Honda Fumika, Tsuboi Hiroto, Toko Hirofumi, Ohyama Ayako, Takahashi Hidenori, Abe Saori, Yokosawa Masahiro, Asashima Hiromitsu, Hagiwara Shinya, Hirota Tomoya, Kondo Yuya, Matsumoto Isao, Sumida Takayuki
Department of Internal Medicine, Faculty of Medicine, University of Tsukuba, Japan.
Intern Med. 2017 Dec 15;56(24):3373-3377. doi: 10.2169/internalmedicine.9205-17. Epub 2017 Oct 11.

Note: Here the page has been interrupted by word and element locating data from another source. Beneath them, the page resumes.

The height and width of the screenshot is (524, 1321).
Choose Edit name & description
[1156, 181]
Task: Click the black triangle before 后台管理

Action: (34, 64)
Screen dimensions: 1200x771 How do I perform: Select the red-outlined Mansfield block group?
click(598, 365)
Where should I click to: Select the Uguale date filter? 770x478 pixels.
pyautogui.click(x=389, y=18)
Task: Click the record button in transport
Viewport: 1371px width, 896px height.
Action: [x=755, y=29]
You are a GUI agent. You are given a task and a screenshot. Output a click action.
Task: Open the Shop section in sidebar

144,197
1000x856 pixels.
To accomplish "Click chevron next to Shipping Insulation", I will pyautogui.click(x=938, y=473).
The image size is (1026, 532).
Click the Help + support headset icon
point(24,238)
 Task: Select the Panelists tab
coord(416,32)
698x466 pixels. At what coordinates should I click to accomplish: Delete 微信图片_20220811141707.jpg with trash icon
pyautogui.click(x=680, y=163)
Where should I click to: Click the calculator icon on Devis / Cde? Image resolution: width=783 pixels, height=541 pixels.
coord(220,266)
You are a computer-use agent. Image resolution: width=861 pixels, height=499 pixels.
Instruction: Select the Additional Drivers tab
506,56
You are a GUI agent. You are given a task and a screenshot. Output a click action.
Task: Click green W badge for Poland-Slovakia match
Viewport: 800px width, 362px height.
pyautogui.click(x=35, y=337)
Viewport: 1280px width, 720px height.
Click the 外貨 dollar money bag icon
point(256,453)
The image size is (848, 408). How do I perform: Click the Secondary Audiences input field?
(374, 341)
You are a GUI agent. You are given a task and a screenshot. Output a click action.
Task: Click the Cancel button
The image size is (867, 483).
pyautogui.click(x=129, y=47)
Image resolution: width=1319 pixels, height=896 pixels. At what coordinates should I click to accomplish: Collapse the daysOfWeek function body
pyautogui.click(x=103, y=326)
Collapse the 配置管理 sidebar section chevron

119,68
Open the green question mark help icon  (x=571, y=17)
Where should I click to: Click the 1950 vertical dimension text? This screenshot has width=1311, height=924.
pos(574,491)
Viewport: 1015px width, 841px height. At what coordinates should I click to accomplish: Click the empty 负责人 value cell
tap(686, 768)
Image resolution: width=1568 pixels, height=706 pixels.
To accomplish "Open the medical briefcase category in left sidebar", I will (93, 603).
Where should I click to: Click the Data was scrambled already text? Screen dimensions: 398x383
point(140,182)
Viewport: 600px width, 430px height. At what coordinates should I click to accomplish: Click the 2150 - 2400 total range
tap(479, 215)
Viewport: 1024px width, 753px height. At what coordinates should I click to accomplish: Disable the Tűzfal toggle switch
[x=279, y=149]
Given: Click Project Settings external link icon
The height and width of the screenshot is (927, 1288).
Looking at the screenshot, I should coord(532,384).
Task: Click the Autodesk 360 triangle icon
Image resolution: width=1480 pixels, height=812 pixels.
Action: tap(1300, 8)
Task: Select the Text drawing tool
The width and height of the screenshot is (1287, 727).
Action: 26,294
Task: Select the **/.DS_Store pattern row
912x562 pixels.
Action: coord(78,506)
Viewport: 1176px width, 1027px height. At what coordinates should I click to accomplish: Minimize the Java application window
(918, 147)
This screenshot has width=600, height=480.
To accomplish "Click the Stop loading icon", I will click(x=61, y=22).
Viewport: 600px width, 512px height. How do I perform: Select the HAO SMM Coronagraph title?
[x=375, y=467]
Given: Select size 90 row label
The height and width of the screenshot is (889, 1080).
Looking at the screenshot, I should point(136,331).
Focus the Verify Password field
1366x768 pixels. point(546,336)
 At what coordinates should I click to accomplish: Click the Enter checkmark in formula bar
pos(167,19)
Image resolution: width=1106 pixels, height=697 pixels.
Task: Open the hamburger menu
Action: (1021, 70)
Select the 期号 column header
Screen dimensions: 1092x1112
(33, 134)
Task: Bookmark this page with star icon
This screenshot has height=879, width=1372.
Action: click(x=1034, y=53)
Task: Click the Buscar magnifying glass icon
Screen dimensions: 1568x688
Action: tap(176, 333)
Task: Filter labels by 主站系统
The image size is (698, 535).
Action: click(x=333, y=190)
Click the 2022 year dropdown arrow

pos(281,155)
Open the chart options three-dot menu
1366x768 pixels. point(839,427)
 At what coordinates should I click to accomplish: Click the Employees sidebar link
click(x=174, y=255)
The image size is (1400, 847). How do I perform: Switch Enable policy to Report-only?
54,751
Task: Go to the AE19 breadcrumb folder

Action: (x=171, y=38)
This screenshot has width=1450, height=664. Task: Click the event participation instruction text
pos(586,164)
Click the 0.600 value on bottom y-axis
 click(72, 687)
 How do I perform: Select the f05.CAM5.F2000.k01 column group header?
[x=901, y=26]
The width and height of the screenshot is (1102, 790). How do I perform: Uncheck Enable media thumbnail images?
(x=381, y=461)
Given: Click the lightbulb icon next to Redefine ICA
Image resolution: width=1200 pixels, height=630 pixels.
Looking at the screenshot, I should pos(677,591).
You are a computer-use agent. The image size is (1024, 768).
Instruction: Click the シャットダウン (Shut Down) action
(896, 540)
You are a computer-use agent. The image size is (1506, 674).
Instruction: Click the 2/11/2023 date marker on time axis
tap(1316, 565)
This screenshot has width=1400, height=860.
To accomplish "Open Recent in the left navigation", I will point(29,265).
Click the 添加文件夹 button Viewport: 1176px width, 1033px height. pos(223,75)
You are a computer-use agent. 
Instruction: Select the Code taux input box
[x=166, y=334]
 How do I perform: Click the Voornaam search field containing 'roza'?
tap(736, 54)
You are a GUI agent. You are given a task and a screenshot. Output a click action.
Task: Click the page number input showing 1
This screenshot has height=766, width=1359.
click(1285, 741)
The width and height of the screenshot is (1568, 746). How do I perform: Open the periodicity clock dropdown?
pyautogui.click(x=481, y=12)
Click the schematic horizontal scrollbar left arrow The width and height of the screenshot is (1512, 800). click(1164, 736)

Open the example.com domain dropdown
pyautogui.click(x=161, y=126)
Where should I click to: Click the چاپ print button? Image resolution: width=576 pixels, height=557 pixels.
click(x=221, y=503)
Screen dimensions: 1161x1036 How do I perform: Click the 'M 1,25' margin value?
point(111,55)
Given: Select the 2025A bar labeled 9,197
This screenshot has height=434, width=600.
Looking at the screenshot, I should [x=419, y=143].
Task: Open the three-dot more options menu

Kikuchi-Fujimoto disease (KFD) is a benign disease of unknown etiology characterized by lymphadenopathy and a fever. For the majority of patients with KFD, the course is self-limited; however, the optimum method of managing recurrent cases has not yet been established. We herein report a case of a 42-year-old Japanese woman with KFD (confirmed by a lymph node biopsy). Although high-dose prednisolone (PSL) rapidly induced remission, she experienced four recurrences on treatment tapering. Concomitant use of hydroxychloroquine (HCQ) with low-dose PSL induced continuous remission. This is the first case to suggest the effectiveness of HCQ for recurrent KFD in a Japanese patient.
菊池-藤本病(KFD)是一种病因不明的良性疾病,其特征为淋巴结病和发热。对于大多数KFD患者而言,病程呈自限性;然而,复发病例的最佳治疗方法尚未确立。我们在此报告一例42岁日本女性KFD患者(经淋巴结活检确诊)。尽管大剂量泼尼松龙(PSL)迅速诱导缓解,但在逐渐减药治疗过程中她经历了4次复发。低剂量PSL联合使用羟氯喹(HCQ)诱导持续缓解。这是首例提示HCQ对日本KFD复发病例有效的病例。